The academics also found that the type of injuries suffered by the two groups differed. “Hypermobile players were found to be much more likely to sustain a severe injury and re-injury,” says Jones. “Twelve of the 18 athletes suffered at least one severe injury during the season – often a ligament or cartilage tear in the knee – compared with only two of the 36 non-hypermobile athletes.”
He believes the lack of stability in hypermobile joints makes them more likely to suffer injuries – and says football managers need to sit up and take note. “Our findings back up a recent systematic review by US academics looking at hypermobile athletes in a range of sports, which also concluded the knee is at risk,” Jones says.
They are now extending their work to other clubs and believe it could begin to play a part in player selection. “Including hypermobility tests in their screening would mean [clubs] could make informed choices regarding possible purchase of players,” says Jones, “but also injury rehabilitation and, more importantly, pre-habilitation . . . Players are expensive. The more knowledge clubs have about their risk factors for injuries, the better.”
Jones says the research may be less important for wealthy sides. “The clubs with big budgets may buy players regardless,” he says. “But those with less money available may wish to consider these factors more closely.”
Jones, who also works as one of the Football Association’s medical tutors, wants to look at other sports such as rugby. “For years, coaches and therapists have worried about a lack of mobility in sportsmen and women – for example, the impact of short hamstrings – but this evidence shows the risk of being too mobile, especially at the knee, should also be a concern. It’s especially important as there’s a lot that affected athletes can do about it – strength and conditioning work can make hypermobile players less likely to be injured.”
That’s true, too, for those who dabble in football on the weekend.

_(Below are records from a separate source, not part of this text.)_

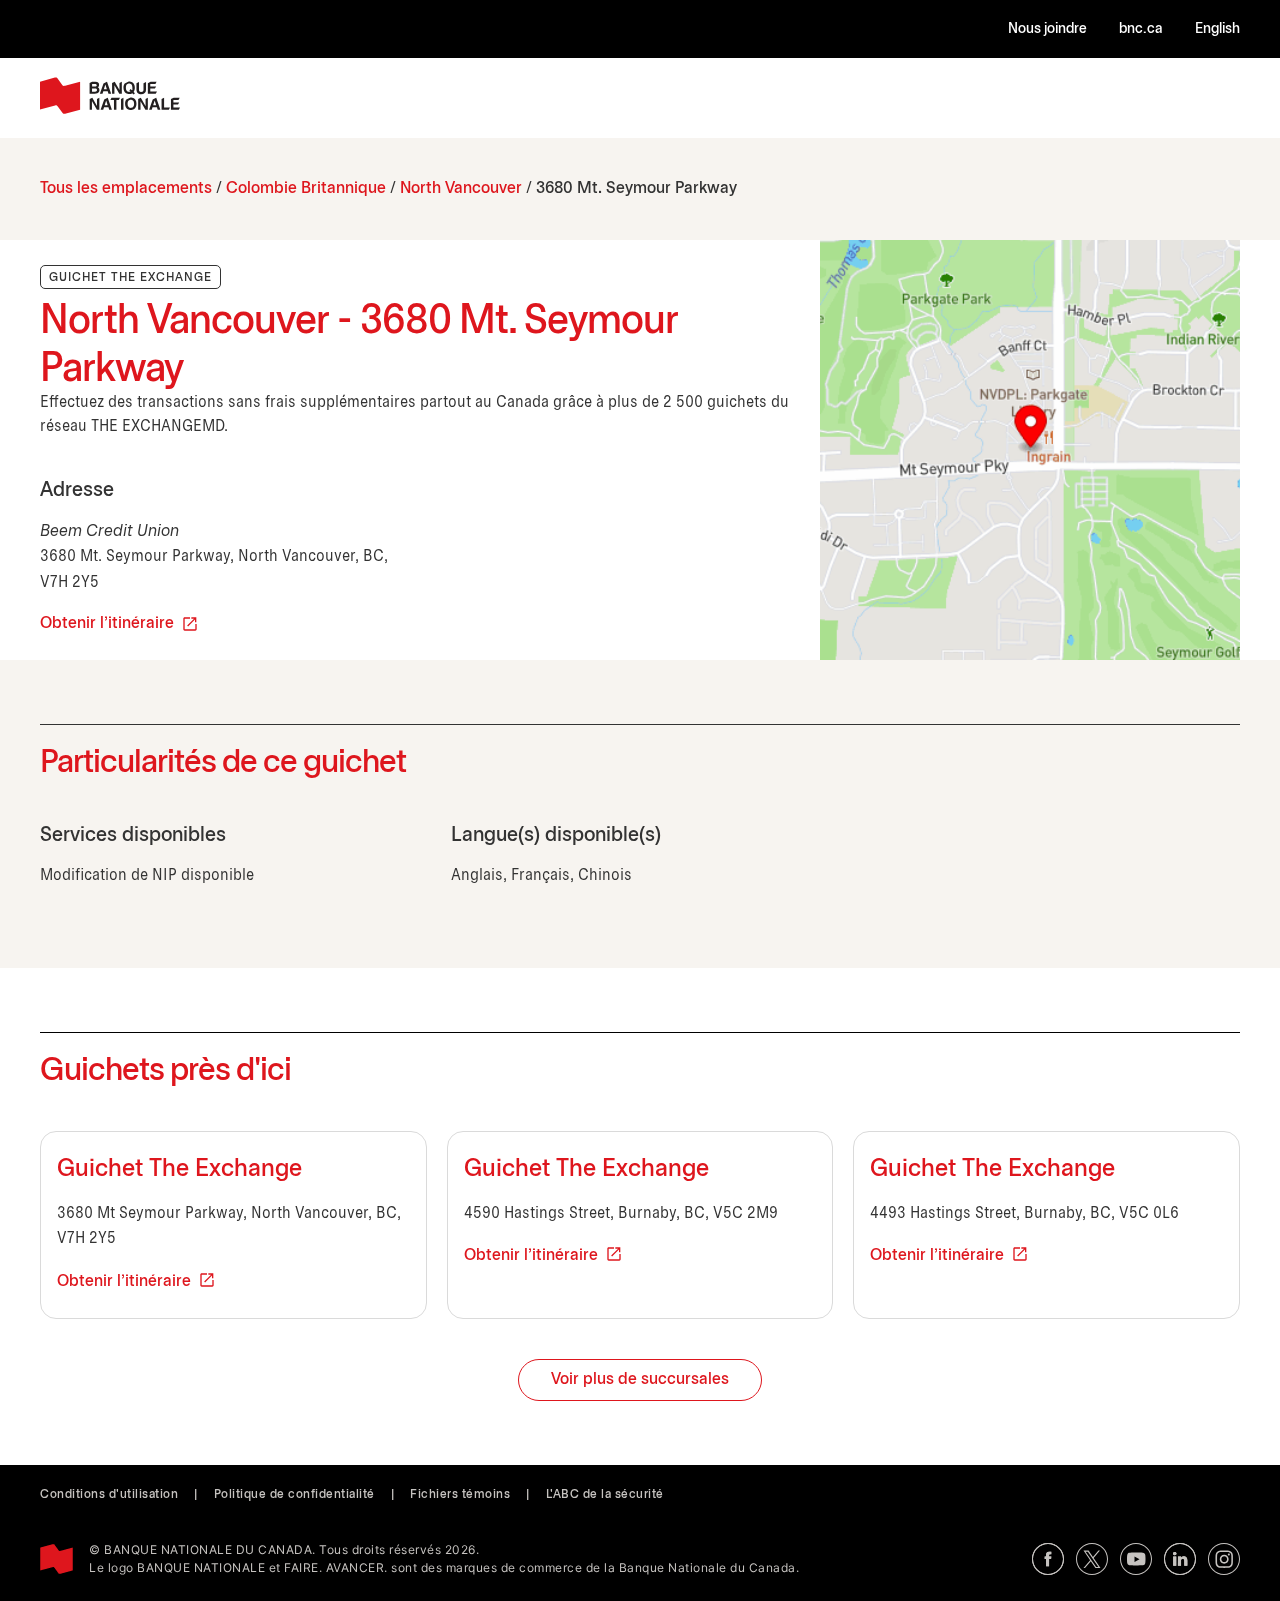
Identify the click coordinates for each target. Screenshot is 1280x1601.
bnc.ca (1141, 29)
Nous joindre (1047, 29)
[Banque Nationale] (110, 95)
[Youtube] (1136, 1559)
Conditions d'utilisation (109, 1494)
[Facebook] (1048, 1559)
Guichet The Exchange (179, 1170)
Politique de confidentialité (294, 1494)
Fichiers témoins (460, 1494)
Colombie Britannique (306, 188)
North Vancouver (461, 188)
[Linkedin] (1180, 1559)
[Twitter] (1092, 1559)
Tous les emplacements (126, 188)
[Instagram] (1224, 1559)
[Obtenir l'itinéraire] (1030, 450)
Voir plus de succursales (640, 1379)
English (1217, 29)
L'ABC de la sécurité (605, 1494)
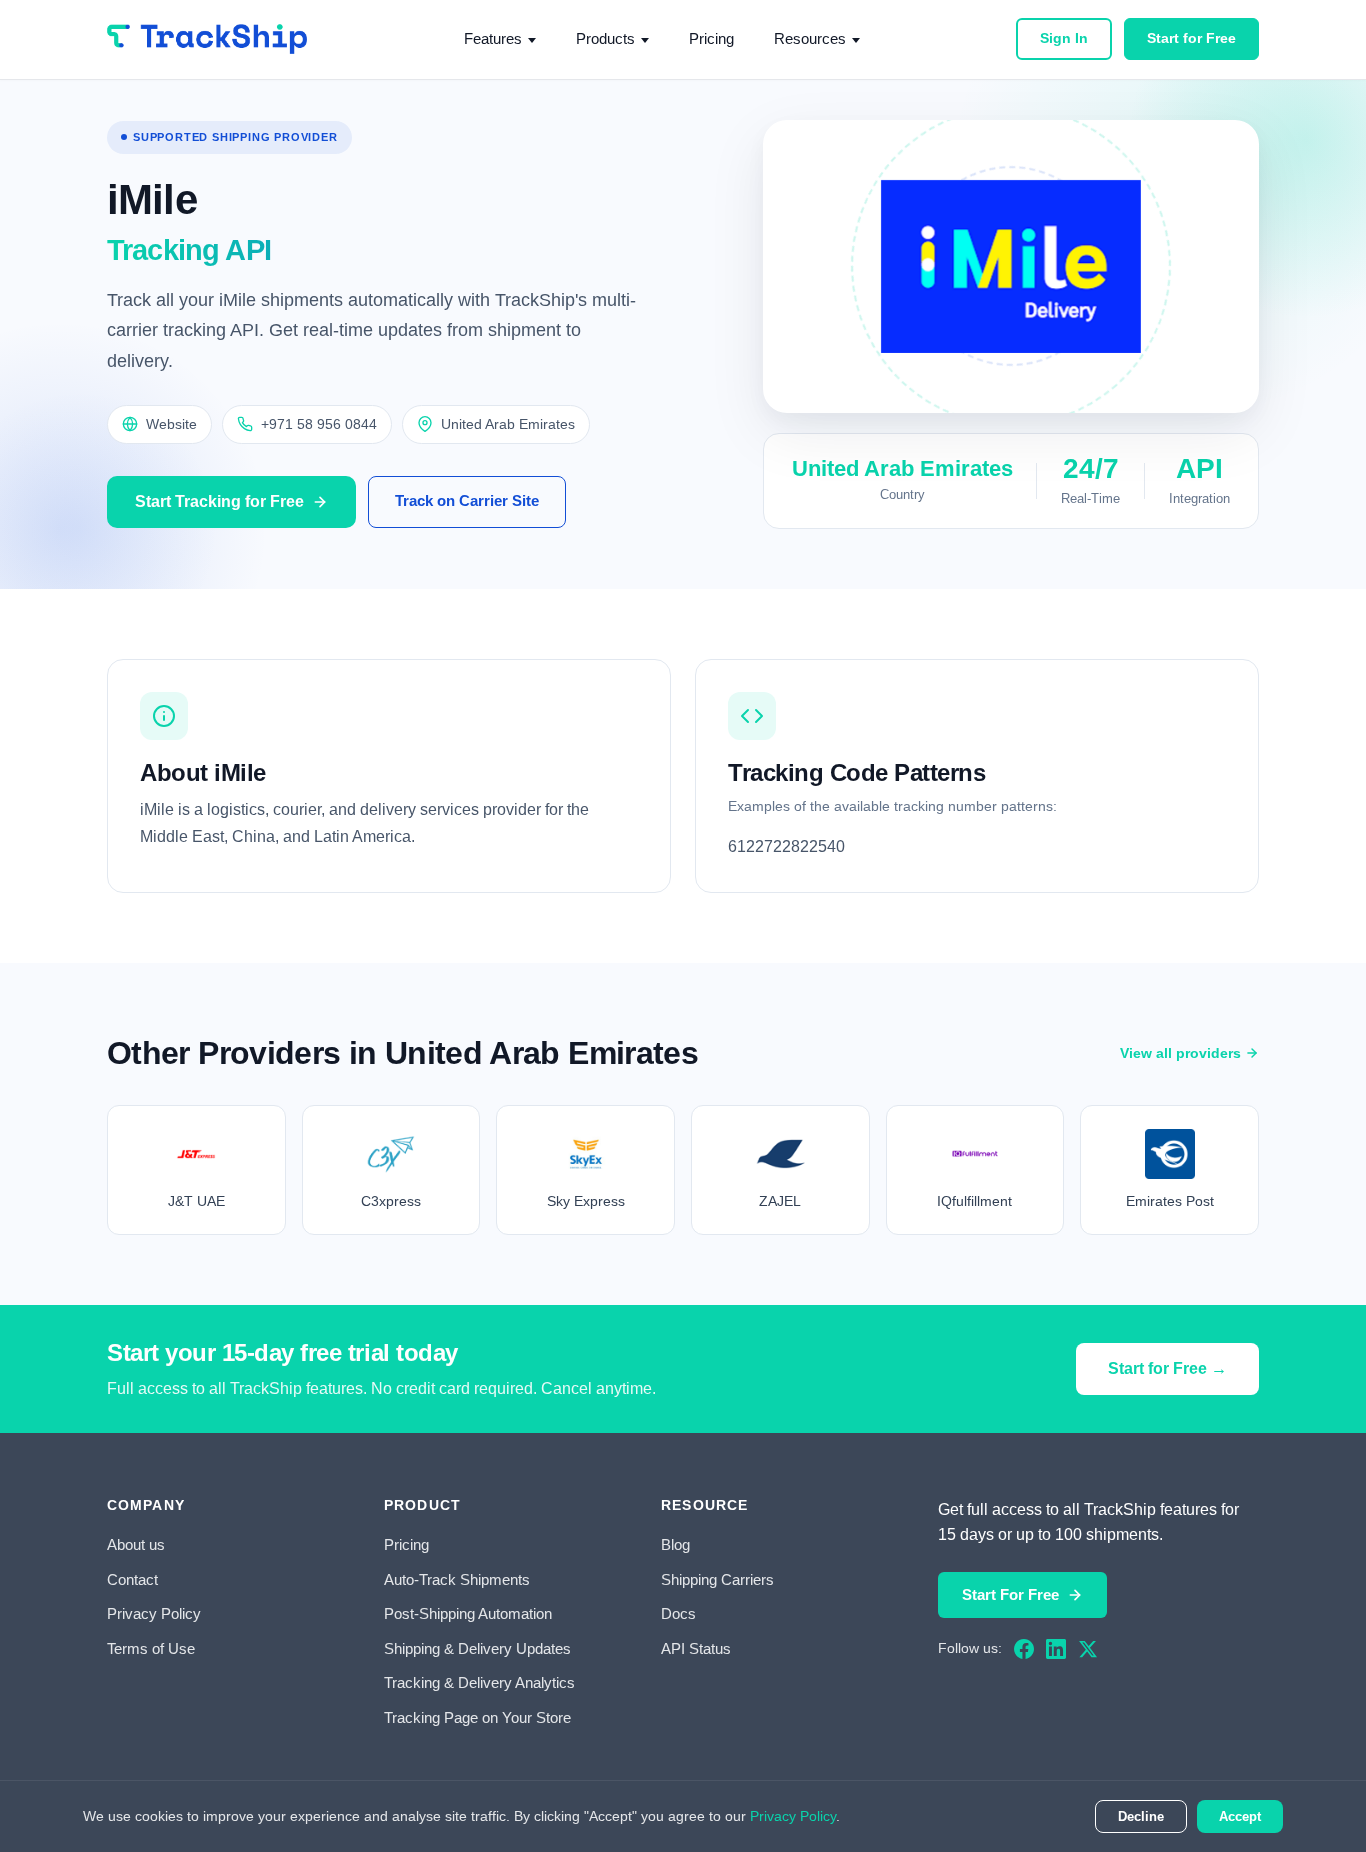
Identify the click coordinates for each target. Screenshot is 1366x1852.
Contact (132, 1579)
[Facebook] (1024, 1649)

“In fact,” Jones adds, “it may be more important. The pros are well looked after, and have instant access to medical staff. But anyone playing amateur football doesn’t have that immediate medical care, and if they are hypermobile at the knee, for example, and don’t know or do anything about it, they could face greater risks.”
Later this year, Jones and his team want to turn their attention to young players. “I’m keen to find out more about the development of kids exposed to playing a lot of football while young; those who are pretty good and play at school PE lessons, in the playground, at home, in club training and so on. Could that level of activity while young help explain the level of hypermobility in the players in our study?”
In the meantime, he will continue watching football for both professional purposes and for pleasure and insists he has no reason to worry about one football team over another: “I don’t have any strong affiliation – other than hoping England play well.”
After a tough season playing all winter, might England’s performance at this summer’s European Championships be hit by injuries of hypermobile players? The academics will be watching.